Trinity County Courthouse and Jail - Lee  Jamison

Trinity County Courthouse and Jail, 2018

Painting oil on canvas  
12 x 24 in

Location: W. First Street, Groveton, Tx.

We used to drive past this interesting building often on trips to visit Melinda's parents near Nacogdoches. I've never seen another courthouse that looks the same or seems to be in the same family, though the claim is that this one began, in 1908, patterned after the Polk County Records Building in Livingston. It was then appended to. That seems to coincide with the odd pattern of Groveton itself, which has a unique downtown in which a little spur of Main Street juts off from First Street in front of the courthouse, like an outdoor movie sound stage. But even that doesn't symmetrically align with the courthouse. It's off center, as though to make a kind of nod to the jail.

Jails in East Texas appear to have been points of notable civic pride. In many counties they are prominently displayed, as this one is, on the courthouse square. In Jasper the WPA jailhouse is even placed in front of the courthouse. Here an Art Deco WPA jail is, as it were, given equal billing. But civility is not neglected in Groveton. Just beyond the courthouse on the same grounds is the public library.

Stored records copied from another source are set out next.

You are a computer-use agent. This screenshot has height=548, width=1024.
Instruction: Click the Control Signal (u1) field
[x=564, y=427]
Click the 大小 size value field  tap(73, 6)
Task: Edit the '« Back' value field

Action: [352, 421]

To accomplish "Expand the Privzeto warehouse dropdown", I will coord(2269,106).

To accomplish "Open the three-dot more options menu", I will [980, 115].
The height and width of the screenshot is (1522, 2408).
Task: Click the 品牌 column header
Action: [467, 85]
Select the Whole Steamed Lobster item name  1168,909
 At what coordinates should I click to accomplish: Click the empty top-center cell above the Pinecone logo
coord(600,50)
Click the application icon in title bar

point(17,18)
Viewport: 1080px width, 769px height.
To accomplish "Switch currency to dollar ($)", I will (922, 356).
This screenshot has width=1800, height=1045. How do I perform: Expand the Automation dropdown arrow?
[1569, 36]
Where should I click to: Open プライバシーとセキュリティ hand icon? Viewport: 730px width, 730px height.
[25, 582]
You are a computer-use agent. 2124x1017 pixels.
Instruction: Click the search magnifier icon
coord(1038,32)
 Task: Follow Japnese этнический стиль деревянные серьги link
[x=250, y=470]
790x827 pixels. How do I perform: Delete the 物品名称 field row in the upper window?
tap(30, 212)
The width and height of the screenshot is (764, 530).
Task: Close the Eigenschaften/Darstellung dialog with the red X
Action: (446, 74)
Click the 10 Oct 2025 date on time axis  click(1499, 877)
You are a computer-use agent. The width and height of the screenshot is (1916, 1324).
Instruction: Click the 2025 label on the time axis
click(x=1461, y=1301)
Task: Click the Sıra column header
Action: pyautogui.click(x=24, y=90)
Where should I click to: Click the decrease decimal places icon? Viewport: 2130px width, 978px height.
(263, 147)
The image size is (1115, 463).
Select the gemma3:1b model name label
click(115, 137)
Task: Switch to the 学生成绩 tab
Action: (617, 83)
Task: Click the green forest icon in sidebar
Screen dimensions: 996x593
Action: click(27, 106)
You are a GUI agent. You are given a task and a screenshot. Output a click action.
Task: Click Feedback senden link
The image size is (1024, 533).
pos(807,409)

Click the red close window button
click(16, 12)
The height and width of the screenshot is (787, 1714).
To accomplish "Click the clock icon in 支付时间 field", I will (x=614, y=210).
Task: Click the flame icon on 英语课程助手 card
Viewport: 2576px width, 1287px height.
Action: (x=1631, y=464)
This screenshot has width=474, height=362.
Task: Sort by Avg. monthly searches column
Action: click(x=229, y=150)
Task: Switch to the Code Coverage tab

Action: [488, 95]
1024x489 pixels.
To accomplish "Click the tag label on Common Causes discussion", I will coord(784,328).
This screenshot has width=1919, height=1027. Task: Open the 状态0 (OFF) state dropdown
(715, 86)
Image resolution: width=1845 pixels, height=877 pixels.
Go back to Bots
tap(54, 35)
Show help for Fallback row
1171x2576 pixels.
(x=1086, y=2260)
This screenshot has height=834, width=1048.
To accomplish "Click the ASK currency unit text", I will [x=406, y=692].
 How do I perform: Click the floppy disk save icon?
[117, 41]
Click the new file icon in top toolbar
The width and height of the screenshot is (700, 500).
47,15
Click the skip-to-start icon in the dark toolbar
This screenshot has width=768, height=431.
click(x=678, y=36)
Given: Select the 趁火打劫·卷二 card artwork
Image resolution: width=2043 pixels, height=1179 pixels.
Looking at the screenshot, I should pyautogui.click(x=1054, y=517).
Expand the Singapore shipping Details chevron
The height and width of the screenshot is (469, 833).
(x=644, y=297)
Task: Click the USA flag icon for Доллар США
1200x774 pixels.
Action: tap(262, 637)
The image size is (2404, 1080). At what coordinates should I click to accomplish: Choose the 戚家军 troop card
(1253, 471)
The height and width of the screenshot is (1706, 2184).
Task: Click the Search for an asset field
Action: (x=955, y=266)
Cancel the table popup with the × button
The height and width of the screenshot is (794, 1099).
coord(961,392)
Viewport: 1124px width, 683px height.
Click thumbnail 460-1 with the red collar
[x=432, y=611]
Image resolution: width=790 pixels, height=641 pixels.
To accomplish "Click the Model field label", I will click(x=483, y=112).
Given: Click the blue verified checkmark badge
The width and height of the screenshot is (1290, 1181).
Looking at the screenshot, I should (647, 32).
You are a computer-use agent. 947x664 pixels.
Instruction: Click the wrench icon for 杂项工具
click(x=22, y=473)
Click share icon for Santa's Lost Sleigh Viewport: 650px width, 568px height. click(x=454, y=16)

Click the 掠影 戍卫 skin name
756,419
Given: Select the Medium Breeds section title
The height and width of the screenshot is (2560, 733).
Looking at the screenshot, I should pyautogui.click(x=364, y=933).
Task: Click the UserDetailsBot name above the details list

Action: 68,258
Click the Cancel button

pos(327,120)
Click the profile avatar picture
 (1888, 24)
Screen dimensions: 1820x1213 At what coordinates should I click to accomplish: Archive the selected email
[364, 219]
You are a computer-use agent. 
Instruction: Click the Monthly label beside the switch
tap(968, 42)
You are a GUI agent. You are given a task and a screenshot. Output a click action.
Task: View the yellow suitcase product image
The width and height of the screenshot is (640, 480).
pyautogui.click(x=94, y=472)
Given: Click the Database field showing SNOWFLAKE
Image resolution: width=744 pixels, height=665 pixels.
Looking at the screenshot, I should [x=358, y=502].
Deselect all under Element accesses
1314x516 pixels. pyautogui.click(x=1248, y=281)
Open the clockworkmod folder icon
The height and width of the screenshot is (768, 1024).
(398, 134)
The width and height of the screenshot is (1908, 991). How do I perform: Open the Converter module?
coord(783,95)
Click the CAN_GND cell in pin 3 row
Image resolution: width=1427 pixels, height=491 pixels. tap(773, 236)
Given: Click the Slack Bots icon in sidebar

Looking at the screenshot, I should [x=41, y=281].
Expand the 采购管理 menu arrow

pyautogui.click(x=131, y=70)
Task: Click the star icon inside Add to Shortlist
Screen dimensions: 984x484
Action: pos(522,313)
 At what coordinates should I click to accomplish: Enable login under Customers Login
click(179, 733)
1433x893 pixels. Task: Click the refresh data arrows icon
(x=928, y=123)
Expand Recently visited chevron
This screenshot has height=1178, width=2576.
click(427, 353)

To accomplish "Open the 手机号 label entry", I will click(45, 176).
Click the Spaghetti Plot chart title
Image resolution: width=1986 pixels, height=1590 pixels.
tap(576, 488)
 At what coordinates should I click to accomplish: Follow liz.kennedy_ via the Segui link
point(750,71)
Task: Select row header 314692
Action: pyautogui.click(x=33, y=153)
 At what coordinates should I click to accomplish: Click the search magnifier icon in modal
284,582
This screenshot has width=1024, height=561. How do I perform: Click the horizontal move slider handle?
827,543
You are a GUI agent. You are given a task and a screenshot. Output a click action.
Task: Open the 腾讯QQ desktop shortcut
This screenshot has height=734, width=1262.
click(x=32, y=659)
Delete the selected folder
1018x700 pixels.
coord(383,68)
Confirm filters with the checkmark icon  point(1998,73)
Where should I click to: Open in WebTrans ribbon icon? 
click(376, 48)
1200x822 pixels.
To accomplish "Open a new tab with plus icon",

All this points to how temporally close we are to something like the frontier in Texas generally. When these buildings were built three prior courthouses (probably properly aligned with Main Street) had been burned in sometimes suspicious fires. Records had even been stolen and never recovered. The Texas Historical Commission entry on this courthouse states that by the time the first wing of this building was built (on the far right) the people of the county had been convinced of the necessity of a "substantial building" to protect public documents. Hence that original wing was called the "Records Vault". A rock Jail didn't just show the people were safe, but they were civilized in their treatment of transgressors. And, of course, a library proved the public cherished culture.